:: Assignment ::
The task calls for every line of the data to be retyped exactly.

:: Data for this task ::
#####

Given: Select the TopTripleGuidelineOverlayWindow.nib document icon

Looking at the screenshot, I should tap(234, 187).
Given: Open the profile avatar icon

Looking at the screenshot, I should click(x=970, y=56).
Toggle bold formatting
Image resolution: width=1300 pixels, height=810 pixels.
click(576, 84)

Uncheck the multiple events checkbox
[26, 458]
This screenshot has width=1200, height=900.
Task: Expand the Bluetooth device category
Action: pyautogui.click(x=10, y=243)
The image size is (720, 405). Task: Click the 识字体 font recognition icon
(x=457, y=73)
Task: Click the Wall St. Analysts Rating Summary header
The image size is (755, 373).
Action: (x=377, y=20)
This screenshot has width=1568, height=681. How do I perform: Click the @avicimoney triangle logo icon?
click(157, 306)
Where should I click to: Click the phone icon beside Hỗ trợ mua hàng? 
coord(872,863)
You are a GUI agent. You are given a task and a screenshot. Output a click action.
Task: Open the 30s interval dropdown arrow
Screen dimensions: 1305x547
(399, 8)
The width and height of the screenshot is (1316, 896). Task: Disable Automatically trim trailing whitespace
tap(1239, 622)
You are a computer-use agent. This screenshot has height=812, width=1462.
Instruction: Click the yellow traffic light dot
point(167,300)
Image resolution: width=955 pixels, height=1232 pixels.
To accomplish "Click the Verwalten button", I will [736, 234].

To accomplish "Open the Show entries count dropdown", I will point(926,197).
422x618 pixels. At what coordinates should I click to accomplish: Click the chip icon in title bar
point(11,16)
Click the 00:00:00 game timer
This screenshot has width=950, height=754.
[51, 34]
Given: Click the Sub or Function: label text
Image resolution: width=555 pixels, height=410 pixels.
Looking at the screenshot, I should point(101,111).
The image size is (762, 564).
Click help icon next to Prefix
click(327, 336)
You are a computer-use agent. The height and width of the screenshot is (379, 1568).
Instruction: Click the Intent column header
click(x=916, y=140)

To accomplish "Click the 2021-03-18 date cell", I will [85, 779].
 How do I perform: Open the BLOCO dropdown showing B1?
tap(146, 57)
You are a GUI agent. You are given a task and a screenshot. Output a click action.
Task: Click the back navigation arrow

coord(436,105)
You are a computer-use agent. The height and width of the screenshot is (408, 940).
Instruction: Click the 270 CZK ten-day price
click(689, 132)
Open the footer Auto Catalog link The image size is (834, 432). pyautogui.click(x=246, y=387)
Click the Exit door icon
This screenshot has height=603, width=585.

#####

:: Response area ::
Given: Select the TopTripleGuidelineOverlayWindow.nib document icon

Looking at the screenshot, I should tap(234, 187).
Given: Open the profile avatar icon

Looking at the screenshot, I should click(x=970, y=56).
Toggle bold formatting
Image resolution: width=1300 pixels, height=810 pixels.
click(576, 84)

Uncheck the multiple events checkbox
[26, 458]
This screenshot has width=1200, height=900.
Task: Expand the Bluetooth device category
Action: pyautogui.click(x=10, y=243)
The image size is (720, 405). Task: Click the 识字体 font recognition icon
(x=457, y=73)
Task: Click the Wall St. Analysts Rating Summary header
The image size is (755, 373).
Action: (x=377, y=20)
This screenshot has width=1568, height=681. How do I perform: Click the @avicimoney triangle logo icon?
click(157, 306)
Where should I click to: Click the phone icon beside Hỗ trợ mua hàng? 
coord(872,863)
You are a GUI agent. You are given a task and a screenshot. Output a click action.
Task: Open the 30s interval dropdown arrow
Screen dimensions: 1305x547
(399, 8)
The width and height of the screenshot is (1316, 896). Task: Disable Automatically trim trailing whitespace
tap(1239, 622)
You are a computer-use agent. This screenshot has height=812, width=1462.
Instruction: Click the yellow traffic light dot
point(167,300)
Image resolution: width=955 pixels, height=1232 pixels.
To accomplish "Click the Verwalten button", I will [736, 234].

To accomplish "Open the Show entries count dropdown", I will point(926,197).
422x618 pixels. At what coordinates should I click to accomplish: Click the chip icon in title bar
point(11,16)
Click the 00:00:00 game timer
This screenshot has width=950, height=754.
[51, 34]
Given: Click the Sub or Function: label text
Image resolution: width=555 pixels, height=410 pixels.
Looking at the screenshot, I should point(101,111).
The image size is (762, 564).
Click help icon next to Prefix
click(327, 336)
You are a computer-use agent. The height and width of the screenshot is (379, 1568).
Instruction: Click the Intent column header
click(x=916, y=140)

To accomplish "Click the 2021-03-18 date cell", I will [85, 779].
 How do I perform: Open the BLOCO dropdown showing B1?
tap(146, 57)
You are a GUI agent. You are given a task and a screenshot. Output a click action.
Task: Click the back navigation arrow

coord(436,105)
You are a computer-use agent. The height and width of the screenshot is (408, 940).
Instruction: Click the 270 CZK ten-day price
click(689, 132)
Open the footer Auto Catalog link The image size is (834, 432). pyautogui.click(x=246, y=387)
Click the Exit door icon
This screenshot has height=603, width=585.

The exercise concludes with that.